Overview of Full-Text Search

HBase-Elasticsearch stores user source data in HBase and uses the Elasticsearch search engine of Cloud Search Service (CSS for short) to supplement full-text search based on key-value query capabilities. You can define which fields in HBase need full-text search based on service requirements. When you create an HBase table, a CSS cluster you specify will be automatically connected and an index is created in Elasticsearch. Index data is stored in Elasticsearch. In addition, the native APIs (Put and Scan) of HBase support the write and query of index data.

How to Use

Working Principles

As a big data storage service, CloudTable stores user data in bytes and provides efficient key-value random query capabilities. You can customize a schema to specify a data type (generally the text type) for some fields to extend the full-text search capability of CloudTable. CloudTable is suitable to be a primary storage system to store massive amounts of source data (any data type), because it separates computing from storage and features easy scale-out and cost-effectiveness of data storage. CSS (Elasticsearch) preserves lightweight index data to support keyword search. The following figure shows the working principles.

Figure 1 Working principles

If you enable a full-text index for some specified fields when creating an HBase table, HBase automatically synchronizes full-text index data to CSS when writing data. In addition, the native HBase data read API Scan supports common full-text search in terms of key-value read capability. To obtain complex high-level search capabilities, you can call Elasticsearch APIs and then CloudTable read APIs to complete service logic.

Application Scenarios

Massive amounts of user service data requires HBase to function as a big data online storage system to provide the most basic key-value query capabilities, featuring efficiency, high-concurrency, and low-latency. In addition, there are many types and quantities of fields in the data, that is, the corresponding services are diversified. For example, for a row of data in a table, some text fields need to use keywords for full-text search, some fields are secondary indexes, and some fields are applied to tag bitmap indexes. In this case, the Elasticsearch full-text search function needs to be enabled for CloudTable, while other service expansion capabilities are preserved. Example:

  1. A search website stores massive amounts of search information, user environment information, and basic information in real time, extracts user information based on goods keywords, and resells the information to a third-party e-commerce platform.
  2. An intelligent hospital's case system stores patients' medical treatment information, including the basic information, health status, doctor's occupational information, symptom description, diagnosis results, and medicine. A hospital information platform collects statistics on or searches for patients with historical medical treatment using keywords of the current social epidemics, prohibited drugs, or technical breakthroughs for tracking discharged patients or contacting patients to use new technologies for secondary diagnosis and other innovative services.
  3. An intelligent public opinion governance system of governments stores massive amounts of data such as seditious speech, user information, and forwarding times of mainstream media platform users. It also searches for hot events in real time. If the event is a rumor, the system automatically reminds the user of the authenticity of the current event, the social impact data that the user publishes/forwards, relevant legal provisions, and similar cases. The intelligent feedback mechanism is a deterrent to rumormongers and guides good public opinions.
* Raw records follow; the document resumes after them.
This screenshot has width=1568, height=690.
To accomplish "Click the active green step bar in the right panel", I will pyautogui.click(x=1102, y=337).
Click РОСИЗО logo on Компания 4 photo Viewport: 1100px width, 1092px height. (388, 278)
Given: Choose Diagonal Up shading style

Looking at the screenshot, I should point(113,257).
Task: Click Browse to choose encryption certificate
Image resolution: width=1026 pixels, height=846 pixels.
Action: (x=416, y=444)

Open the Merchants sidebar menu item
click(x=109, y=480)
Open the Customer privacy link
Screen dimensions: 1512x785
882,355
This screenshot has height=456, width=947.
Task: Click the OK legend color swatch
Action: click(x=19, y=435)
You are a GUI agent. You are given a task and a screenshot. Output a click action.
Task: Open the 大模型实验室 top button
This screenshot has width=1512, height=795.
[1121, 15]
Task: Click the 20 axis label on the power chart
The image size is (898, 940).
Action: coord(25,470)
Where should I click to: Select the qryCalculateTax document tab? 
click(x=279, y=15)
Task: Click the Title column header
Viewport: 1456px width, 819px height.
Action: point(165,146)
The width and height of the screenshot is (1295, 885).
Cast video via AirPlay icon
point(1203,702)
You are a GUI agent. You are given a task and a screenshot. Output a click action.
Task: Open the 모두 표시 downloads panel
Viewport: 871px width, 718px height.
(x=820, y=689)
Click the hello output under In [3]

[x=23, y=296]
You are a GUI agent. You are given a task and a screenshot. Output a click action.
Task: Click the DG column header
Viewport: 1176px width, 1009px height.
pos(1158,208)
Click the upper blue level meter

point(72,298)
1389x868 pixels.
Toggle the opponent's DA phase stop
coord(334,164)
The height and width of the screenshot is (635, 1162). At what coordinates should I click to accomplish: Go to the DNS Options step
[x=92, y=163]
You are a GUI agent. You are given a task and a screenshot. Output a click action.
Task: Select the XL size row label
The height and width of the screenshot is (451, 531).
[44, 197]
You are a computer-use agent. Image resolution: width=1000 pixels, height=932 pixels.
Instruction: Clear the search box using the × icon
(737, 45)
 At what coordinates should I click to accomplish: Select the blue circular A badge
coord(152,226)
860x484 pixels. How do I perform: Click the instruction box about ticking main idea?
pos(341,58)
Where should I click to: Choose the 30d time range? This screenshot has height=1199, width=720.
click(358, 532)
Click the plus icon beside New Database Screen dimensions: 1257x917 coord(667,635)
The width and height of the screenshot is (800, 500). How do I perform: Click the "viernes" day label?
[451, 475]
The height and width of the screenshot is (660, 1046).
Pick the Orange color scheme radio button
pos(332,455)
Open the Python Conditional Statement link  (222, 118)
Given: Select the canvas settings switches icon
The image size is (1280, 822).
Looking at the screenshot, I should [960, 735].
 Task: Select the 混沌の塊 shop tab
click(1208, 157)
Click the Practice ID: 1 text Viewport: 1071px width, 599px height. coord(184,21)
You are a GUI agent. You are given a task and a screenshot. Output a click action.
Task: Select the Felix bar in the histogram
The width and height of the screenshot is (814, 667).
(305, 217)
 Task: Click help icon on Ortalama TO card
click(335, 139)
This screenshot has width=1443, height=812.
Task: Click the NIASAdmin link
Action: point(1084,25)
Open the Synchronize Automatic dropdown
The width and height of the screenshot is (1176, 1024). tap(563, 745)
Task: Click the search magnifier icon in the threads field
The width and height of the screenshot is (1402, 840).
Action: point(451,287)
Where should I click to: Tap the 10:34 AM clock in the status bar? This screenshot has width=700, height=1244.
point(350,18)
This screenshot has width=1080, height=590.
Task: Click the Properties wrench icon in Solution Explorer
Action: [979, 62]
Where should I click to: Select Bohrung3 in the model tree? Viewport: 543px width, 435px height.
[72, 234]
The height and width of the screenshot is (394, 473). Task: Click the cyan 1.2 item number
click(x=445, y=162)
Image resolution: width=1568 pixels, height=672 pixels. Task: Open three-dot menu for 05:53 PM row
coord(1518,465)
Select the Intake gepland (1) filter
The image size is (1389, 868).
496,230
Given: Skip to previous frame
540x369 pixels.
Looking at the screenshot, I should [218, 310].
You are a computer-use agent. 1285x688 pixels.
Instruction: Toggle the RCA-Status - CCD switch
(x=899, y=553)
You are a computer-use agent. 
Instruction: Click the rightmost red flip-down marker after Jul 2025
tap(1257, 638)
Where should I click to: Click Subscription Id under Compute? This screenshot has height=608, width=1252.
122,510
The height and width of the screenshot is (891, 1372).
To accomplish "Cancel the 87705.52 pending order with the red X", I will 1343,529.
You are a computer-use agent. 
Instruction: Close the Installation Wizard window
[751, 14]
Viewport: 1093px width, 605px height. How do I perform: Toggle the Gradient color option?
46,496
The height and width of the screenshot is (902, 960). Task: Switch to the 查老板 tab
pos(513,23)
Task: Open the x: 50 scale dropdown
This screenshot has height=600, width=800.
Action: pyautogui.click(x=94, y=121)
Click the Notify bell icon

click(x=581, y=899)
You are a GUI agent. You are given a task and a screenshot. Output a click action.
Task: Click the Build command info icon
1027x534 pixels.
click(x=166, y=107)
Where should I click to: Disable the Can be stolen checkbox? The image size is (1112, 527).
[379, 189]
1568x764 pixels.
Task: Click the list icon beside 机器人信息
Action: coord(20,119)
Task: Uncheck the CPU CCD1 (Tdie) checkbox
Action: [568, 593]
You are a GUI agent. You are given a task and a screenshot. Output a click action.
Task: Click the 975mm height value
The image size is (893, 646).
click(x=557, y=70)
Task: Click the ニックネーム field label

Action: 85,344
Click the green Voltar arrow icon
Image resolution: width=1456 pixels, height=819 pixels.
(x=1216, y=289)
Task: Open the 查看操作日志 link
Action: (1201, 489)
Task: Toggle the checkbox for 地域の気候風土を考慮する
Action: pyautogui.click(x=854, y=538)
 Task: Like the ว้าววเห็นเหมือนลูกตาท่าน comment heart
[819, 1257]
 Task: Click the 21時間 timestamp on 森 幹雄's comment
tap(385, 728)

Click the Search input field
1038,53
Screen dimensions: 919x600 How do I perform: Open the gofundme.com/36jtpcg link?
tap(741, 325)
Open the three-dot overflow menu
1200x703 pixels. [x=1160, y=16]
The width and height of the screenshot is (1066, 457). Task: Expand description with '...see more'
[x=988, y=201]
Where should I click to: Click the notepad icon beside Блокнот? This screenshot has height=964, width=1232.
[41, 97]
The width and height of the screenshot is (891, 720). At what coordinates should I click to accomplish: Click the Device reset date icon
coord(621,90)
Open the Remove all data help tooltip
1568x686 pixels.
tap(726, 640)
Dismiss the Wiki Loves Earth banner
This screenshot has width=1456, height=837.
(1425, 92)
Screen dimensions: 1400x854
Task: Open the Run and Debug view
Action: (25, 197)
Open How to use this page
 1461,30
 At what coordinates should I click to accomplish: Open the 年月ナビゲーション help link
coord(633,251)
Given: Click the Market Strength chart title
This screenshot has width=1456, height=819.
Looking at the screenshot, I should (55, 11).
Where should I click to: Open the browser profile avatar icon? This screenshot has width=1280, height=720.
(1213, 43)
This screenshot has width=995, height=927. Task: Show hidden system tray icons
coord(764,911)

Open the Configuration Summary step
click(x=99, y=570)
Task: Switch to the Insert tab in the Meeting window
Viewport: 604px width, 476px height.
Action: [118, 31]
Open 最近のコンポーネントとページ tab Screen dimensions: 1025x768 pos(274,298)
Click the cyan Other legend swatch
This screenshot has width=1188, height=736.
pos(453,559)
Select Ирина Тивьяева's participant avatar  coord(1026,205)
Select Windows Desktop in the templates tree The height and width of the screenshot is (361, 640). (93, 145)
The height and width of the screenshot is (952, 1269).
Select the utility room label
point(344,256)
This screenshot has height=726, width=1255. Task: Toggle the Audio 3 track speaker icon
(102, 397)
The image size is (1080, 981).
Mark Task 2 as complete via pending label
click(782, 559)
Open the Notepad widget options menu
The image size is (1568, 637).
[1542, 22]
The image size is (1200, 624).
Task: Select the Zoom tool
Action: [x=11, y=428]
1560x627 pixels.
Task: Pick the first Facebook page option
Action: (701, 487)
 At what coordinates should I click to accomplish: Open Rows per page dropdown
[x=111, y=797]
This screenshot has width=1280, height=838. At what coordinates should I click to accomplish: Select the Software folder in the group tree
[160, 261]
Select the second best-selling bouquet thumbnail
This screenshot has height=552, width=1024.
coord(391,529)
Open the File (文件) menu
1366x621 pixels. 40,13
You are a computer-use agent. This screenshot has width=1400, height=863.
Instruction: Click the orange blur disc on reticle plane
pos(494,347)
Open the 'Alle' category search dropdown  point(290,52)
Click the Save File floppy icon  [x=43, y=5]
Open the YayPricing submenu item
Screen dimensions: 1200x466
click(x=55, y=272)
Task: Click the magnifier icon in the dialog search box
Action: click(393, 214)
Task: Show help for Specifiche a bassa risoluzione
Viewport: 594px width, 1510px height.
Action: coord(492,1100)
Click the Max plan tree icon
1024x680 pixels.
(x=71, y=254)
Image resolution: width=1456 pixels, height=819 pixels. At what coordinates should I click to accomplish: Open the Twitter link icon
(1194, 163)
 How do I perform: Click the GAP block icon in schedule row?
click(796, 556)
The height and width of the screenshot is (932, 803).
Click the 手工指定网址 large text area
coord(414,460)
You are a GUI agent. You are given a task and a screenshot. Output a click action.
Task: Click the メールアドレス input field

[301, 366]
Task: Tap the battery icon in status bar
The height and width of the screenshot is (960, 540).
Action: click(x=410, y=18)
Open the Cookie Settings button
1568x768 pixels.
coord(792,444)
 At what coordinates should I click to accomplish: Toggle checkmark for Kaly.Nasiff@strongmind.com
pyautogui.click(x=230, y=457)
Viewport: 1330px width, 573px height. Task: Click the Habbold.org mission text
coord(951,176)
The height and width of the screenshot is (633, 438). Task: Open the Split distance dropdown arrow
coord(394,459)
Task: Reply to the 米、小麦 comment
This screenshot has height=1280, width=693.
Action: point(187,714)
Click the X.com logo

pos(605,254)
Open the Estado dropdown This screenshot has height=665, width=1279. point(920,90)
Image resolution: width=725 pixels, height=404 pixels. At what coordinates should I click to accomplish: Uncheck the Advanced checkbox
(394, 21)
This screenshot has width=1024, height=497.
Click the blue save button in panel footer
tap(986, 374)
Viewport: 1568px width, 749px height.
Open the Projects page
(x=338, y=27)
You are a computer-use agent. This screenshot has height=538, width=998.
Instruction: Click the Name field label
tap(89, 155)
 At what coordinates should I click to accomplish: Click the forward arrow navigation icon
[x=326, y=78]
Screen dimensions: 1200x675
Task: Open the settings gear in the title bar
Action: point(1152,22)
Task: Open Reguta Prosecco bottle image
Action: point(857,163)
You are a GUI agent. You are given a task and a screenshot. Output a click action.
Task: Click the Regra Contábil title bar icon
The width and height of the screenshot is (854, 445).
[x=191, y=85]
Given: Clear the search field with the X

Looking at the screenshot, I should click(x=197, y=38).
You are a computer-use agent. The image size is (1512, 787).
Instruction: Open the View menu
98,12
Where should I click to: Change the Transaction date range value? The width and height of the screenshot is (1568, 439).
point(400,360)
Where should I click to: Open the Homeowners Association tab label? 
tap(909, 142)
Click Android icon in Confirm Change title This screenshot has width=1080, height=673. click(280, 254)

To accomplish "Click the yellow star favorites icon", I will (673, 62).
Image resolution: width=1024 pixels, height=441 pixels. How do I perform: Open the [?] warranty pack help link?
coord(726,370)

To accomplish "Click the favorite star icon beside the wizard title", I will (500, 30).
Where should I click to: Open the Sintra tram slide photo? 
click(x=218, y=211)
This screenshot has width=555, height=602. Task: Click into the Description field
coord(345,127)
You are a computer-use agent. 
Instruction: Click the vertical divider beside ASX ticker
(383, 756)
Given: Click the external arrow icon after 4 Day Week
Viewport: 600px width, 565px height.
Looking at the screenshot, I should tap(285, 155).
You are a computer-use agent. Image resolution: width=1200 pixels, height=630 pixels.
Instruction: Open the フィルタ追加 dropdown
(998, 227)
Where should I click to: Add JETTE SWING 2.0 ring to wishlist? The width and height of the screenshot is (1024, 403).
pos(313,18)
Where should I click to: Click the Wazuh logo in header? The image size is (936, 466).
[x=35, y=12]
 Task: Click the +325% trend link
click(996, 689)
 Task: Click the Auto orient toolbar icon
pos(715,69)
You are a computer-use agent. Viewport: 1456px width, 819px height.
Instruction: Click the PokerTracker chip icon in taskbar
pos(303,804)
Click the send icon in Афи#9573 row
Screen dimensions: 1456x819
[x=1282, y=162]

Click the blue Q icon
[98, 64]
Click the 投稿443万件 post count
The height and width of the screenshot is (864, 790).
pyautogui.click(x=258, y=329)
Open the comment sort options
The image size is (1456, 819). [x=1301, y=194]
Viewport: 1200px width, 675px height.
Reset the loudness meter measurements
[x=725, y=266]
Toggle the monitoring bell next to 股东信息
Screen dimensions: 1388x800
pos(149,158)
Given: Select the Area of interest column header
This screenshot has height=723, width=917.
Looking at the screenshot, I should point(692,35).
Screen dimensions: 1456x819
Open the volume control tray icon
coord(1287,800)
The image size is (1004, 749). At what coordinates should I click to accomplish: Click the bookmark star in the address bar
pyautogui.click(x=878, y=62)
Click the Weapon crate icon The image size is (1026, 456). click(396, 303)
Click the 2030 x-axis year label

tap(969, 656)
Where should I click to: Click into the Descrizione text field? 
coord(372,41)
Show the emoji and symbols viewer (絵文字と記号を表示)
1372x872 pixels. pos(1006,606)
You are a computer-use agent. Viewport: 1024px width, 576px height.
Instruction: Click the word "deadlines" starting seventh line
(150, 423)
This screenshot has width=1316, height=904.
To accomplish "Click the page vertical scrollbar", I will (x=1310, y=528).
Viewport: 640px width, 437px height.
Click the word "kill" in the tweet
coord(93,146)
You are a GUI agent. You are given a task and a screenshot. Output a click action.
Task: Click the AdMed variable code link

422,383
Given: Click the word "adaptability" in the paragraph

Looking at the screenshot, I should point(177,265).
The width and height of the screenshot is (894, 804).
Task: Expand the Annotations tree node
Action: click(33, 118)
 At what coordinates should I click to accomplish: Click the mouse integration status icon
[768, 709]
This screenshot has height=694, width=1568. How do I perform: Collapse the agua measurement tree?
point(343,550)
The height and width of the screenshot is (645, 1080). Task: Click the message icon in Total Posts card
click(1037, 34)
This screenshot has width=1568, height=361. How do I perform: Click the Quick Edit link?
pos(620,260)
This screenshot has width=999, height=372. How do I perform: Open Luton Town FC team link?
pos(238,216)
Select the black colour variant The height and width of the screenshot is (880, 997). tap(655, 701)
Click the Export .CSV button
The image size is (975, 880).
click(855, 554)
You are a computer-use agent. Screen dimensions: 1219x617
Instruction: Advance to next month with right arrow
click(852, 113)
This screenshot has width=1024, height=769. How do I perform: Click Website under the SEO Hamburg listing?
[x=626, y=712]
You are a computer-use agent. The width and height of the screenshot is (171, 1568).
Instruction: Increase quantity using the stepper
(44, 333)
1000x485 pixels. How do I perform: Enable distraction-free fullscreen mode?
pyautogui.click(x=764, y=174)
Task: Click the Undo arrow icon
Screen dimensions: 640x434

HBase Elasticsearch Schema Definition

HBase uses metadata of a table to store the definition of the Elasticsearch schema.

Table 1 Schema definition

Field

Description

Mandatory

hbase.index.es.enabled

Whether to create a full-text index for the HBase table in Elasticsearch. The value true indicates that the full-text index is created. The default value is false.

Yes

hbase.index.es.endpoint

Access address of the CSS cluster (Elasticsearch engine), for example, ip1:port,ip2:port

Yes

hbase.index.es.indexname

Index name of the HBase table in Elasticsearch. The index name must be in lower case.

Yes

hbase.index.es.shards

Number of index shards in Elasticsearch. The default value is 5. The value is an integer greater than or equal to 1.

No

hbase.index.es.replicas

Number of index replicas in Elasticsearch. The default value is 1. The value is an integer greater than or equal to 0.

No

hbase.index.es.schema

Field mapping between HBase and Elasticsearch. The value is characters in JSON array format. Each element contains the following fields:

  • name: Name of the field in Elasticsearch
  • type: Type of the field in Elasticsearch
  • hbaseQualifier: HBase qualifier of the data source
  • analyzer: You can configure analyzer to specify an analyzer for fields of the text type. Typically, the ik_smart analyzer is used for Chinese text. The default value is Standard, supporting English text.

Example:

'[ {"name":"contentCh","type":"text","hbaseQualifier":"cf1:contentCh","analyzer":"ik_smart"}, {"name":"contentEng","type":"text","hbaseQualifier":"cf2:contentEng"},{"name":"id","type":"long","hbaseQualifier":"cf1:id"} ]'

Yes

The data types supported by HBase-Elasticsearch full-text search are {"text", "long", "integer", "short", "byte", "double", "float","boolean"}, that is, the value type of type in the schema. text indicates the text type in Elasticsearch. Full-text search typically supports data of the text type and also supports accurate search of data of basic types.